Last week, a teenage girl who was suspected of harboring drugs while in her Quebec school was taken by her female principal and vice-principal to a room where she was ordered to remove ALL of her clothing, including her underwear. She was not permitted to call her mother. No drugs were found.
According to the principal and the school board, this strip-search was lawful and compliant with school board policies. While I am not a lawyer, I am a pretty big fan of the Canadian Charter of Rights and Freedoms. I have spent quite a bit of time thinking and reading about cases where young people's rights are involved. And I am continually struck by the notion entertained by certain people, including rather a lot of school administrators, that young people are not rights-holders.
Can we straighten this one out please? If a person is alive, he or she is a rights holder. Rights holders don't have to be citizens, they don't need to be any particular age, nor do they have to be free of an obligation to be an inmate of certain institutions.
In other words, students in schools, just like prisoners, retain their rights, even where certain rights may need to be temporarily limited for specific purposes. This is why courts have decided that prisoners retain the right to vote in federal elections, and students in school have the right to be free from unreasonable search and seizure. We cannot subject prisoners to cruel or unusual treatment, nor can we disregard the dignity of a young person, even if we believe that she may have done something that is against a rule or a law.

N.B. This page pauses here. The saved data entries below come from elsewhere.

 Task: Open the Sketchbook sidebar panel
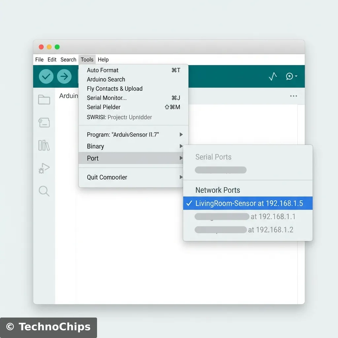coord(44,99)
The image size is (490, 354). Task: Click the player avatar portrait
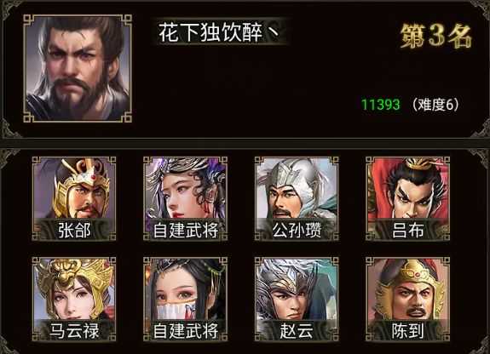click(x=78, y=68)
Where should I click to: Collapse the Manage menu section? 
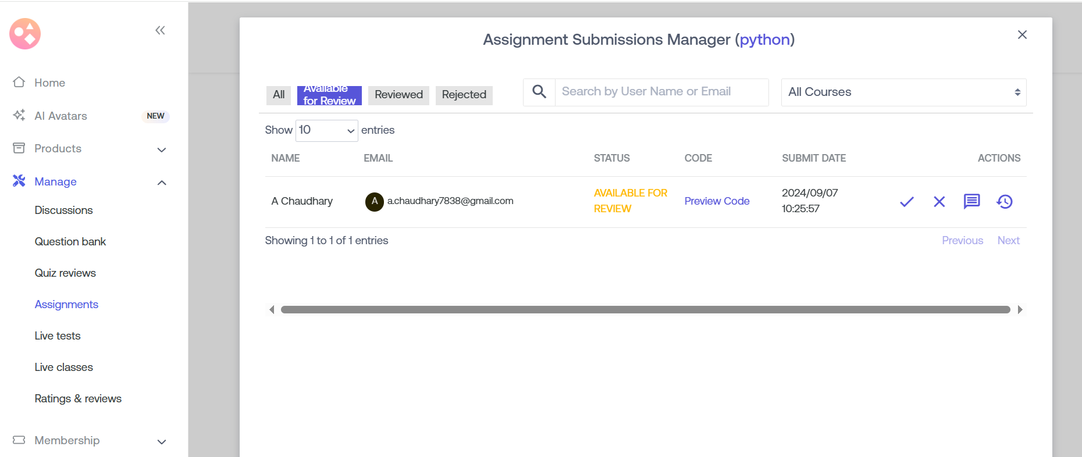[x=162, y=183]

Let me explain further: Even where an administrator believes that he or she is behaving in a lawful manner, that administrator does not relinquish the obligation to behave in a way that respects a person's rights. Even if the strip search of a 15-year-old girl in the absence of her parent or guardian were determined to be according to policy, why on earth would someone choose to do it? There are many things that are, as the former General Counsel of The Canadian Civil Liberties Association, A. Alan Borovoy has said, "lawful but awful."
If anyone thinks that forcing a teenager to remove every bit of her clothing in front of two adults who are in a position of power constitutes treatment with dignity, on the grounds that no one touched her body, they need to get a grip. Or they need to be treated in a similar fashion and asked how much dignity is left to them at the end of the event.
What if the principal believed the girl was harbouring drugs? Could she think of no other way to deal with such a situation than to strip the girl of her dignity and her clothing? The kindest thing one can say is that this represents a significant failure of imagination. Did the principal believe that the school was in imminent peril? If she did, I would very much like to learn how she came to such a conclusion. If she didn't believe the school or its students were in clear and present danger, why in the world would she have decided to take such immediate and extreme action?
But most importantly, I would like to find out what the principal believes was learned by the student - and by all of the other students in her school. A school IS a place of learning, after all. And we know that we all learn a great deal from real-life experiences. So in a school that teaches an anti-bullying curriculum, that hopes to have students who grow into the kind of citizens who respect rights and take responsibility for their actions, a lesson was certainly learned.
Is the lesson taught here about school authorities, who are charged with protecting the young and the vulnerable, being free to abuse their power? For the sake of citizens everywhere, let's hope not.